Currently, I'm obsessed with the work of photographer Driely Carter. She's an artist in New York, taking pictures and breaking down barriers.
You may feel it very differently, but this is the way I feel her work - she represents people in a very real, honest way that I'm not used to seeing - in motion, and through lots of different states of being and moving. Doing something themselves, or having something done to their image by the medium of the photograph and the way she chooses to arrange and work with it. Driely's figures are superimposed over smashed glass or reflected in it, sitting next to bright colours or staring down a camera. No two photos by Driely are the same, and her creativity in representation is stunning.
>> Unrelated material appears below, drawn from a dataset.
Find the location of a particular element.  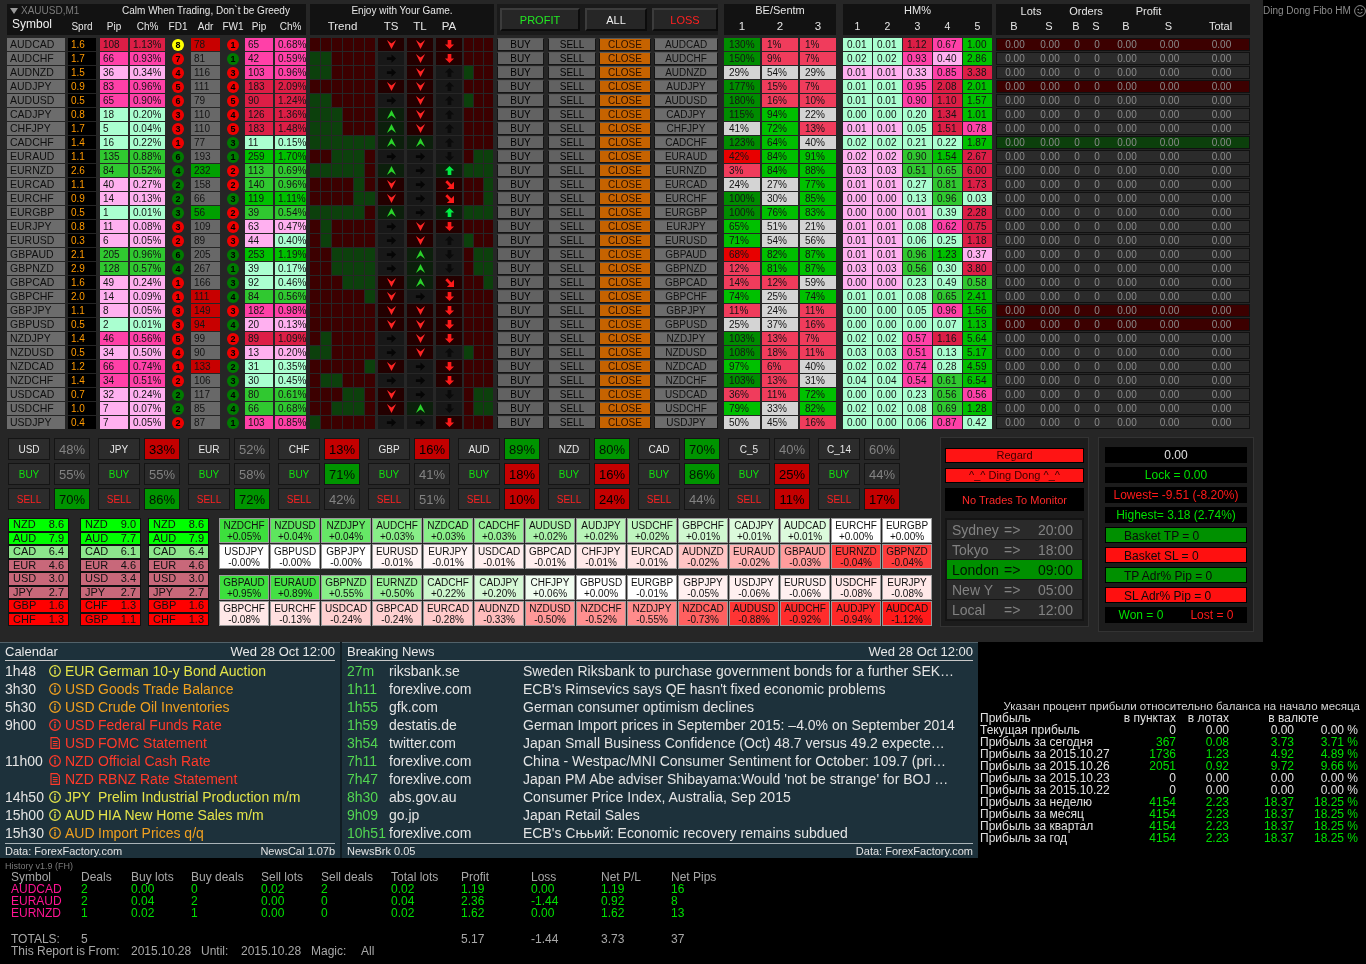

Refinery29 interviewed her about female photographers on their article "30 Female Photographers Sound Off On Fashion's Gender Imbalance," and here's what Driely had to say:
"I actually get really annoyed with the entire concept of the 'female gaze.' It often feels like a way for brands to use me to check off their HR boxes, and I don't appreciate that at all. I also find it to be such a disservice to women photographers because it was meant to take women outside of a box, but it just ended up putting them in another. There is this idea that women only shoot pastel colors, glitter, fruits as vaginas, period art, naked everything, and anything derivative of Petra Collins (I love her work, and this is by no means an attack on her. I'm just stating the obvious). It's annoying because that is not the kind of work I am attracted to, but brands will still ask you to change everything about the way you shoot so you fit this aesthetic in order to come across as woke. There are so many ways to be a woman and experience womanhood, and for that reason, we need to have space for these images to exist and conversations to happen so we can become better at understanding each other as human beings."
I really like a lot of her work and can't stop looking through what I feel are really honest, beautiful images and representations. She used to post a lot on her Instagram but she seems to have deactivated it - in any case her website offers a beautiful and plentiful amount of photos to look through and think about, from shots simply labelled "in no particular order" to portraits of Pharrell Williams. I'm really excited to see more of what Driely makes in the future and am super excited to see female trailblazing creative geniuses in photography.